**WORK REQUIRED**
Quote only the lines that start at the line with "Viewport: 1132px width, 596px" and run to the end of the entries; omit the pictures.

====

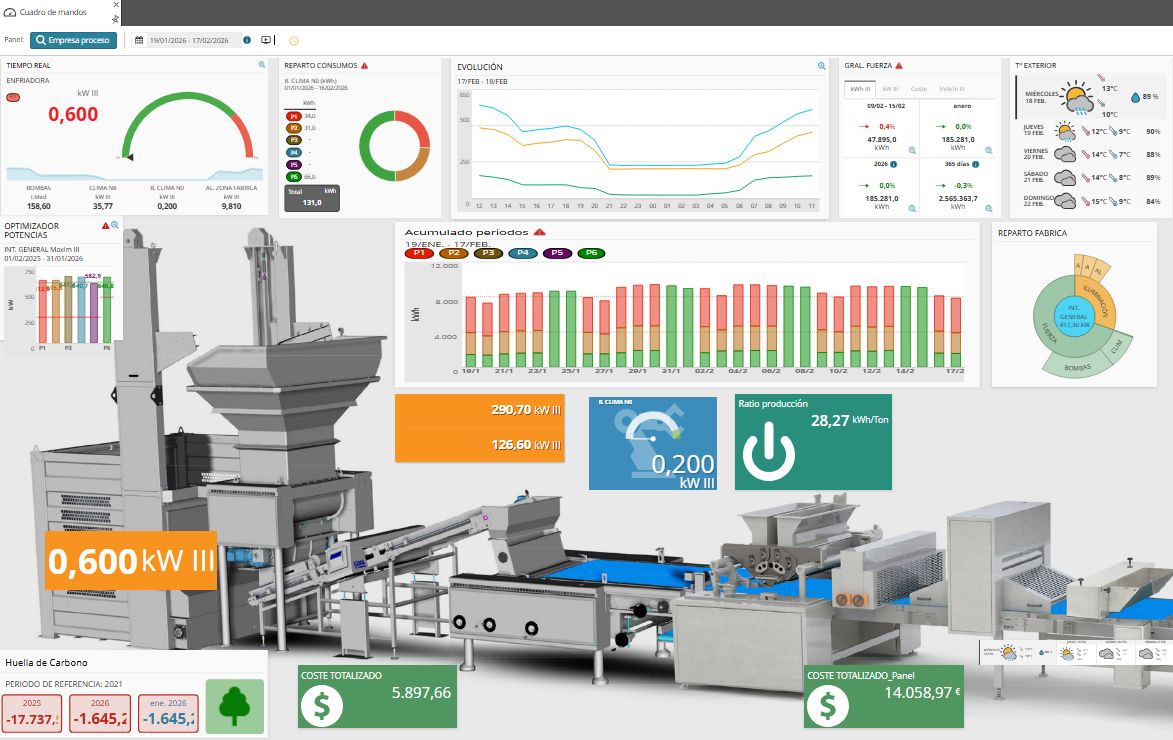Select the Coste tab in Gral. Fuerza
Screen dimensions: 1173x740
pyautogui.click(x=918, y=89)
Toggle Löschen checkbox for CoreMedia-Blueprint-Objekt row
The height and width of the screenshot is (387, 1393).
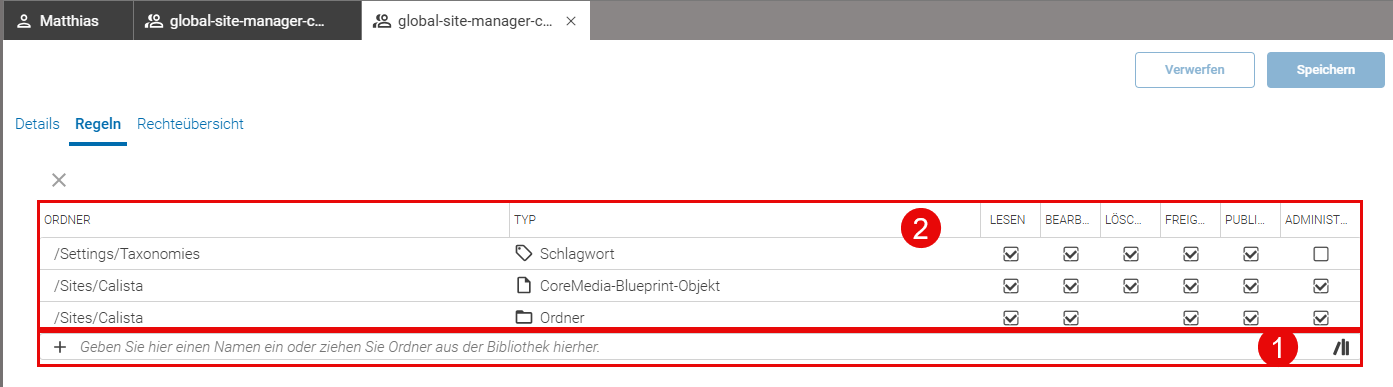[x=1130, y=286]
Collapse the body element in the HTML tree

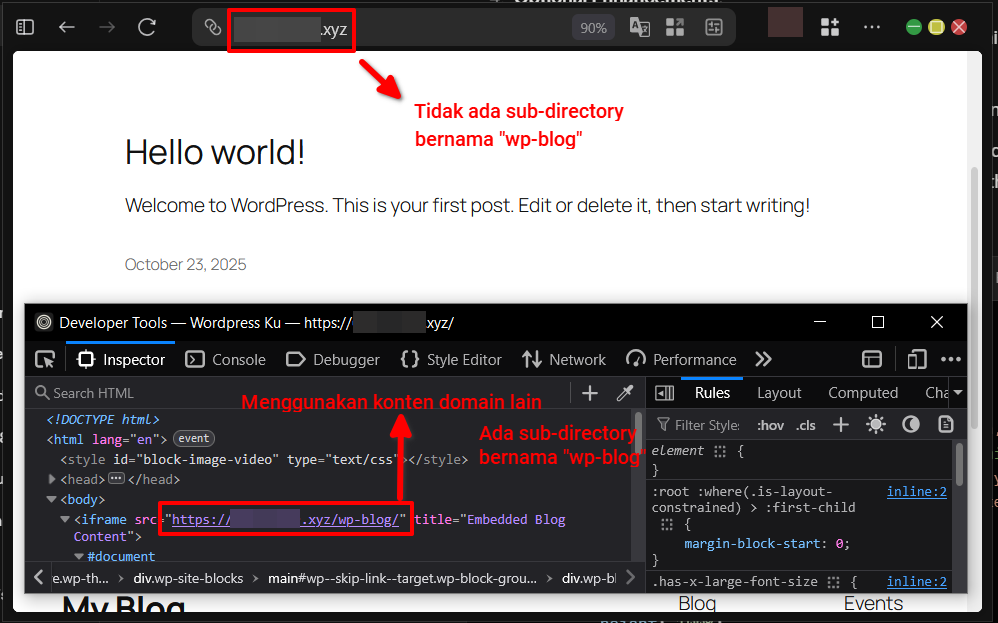pos(51,498)
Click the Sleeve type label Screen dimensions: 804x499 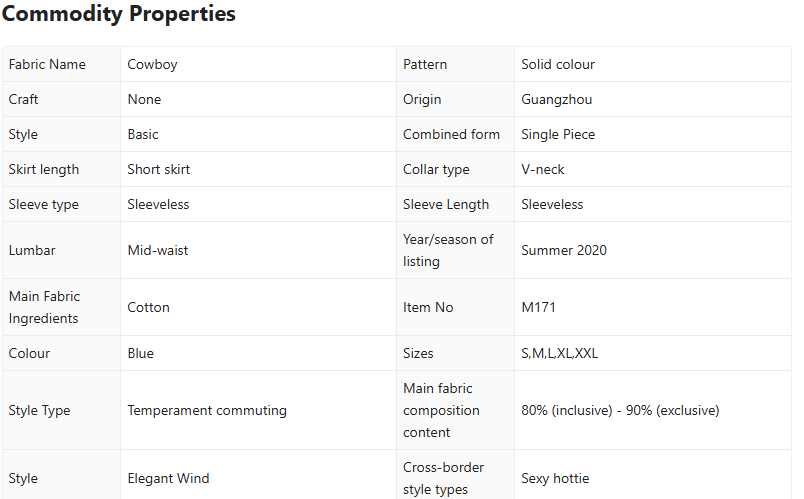[x=44, y=204]
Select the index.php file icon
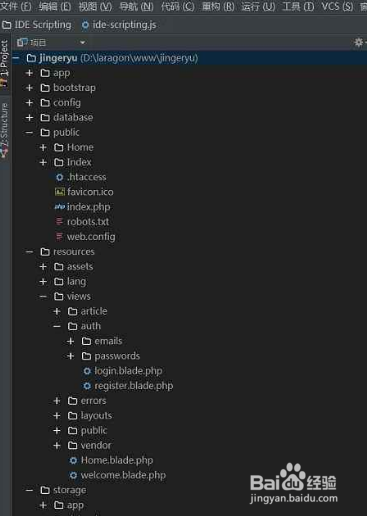Image resolution: width=367 pixels, height=516 pixels. (60, 207)
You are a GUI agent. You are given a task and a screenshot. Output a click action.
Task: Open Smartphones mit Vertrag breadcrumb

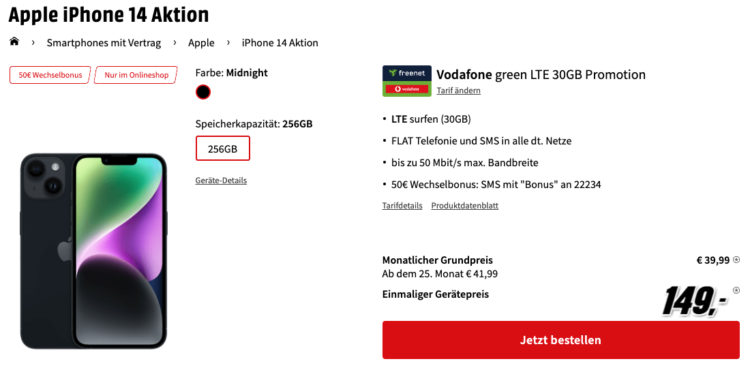pos(104,43)
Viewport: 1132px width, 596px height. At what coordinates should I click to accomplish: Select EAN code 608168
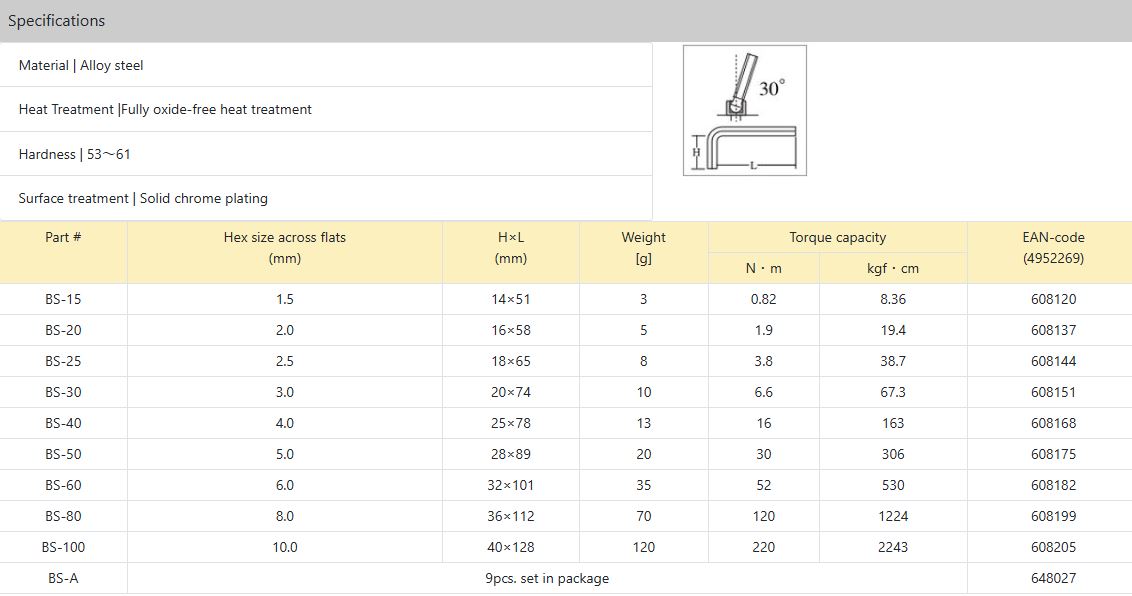click(x=1053, y=423)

====

**TASK RESPONSE**
Viewport: 1132px width, 596px height. At what coordinates should I click to accomplish: Select EAN code 608168
click(x=1053, y=423)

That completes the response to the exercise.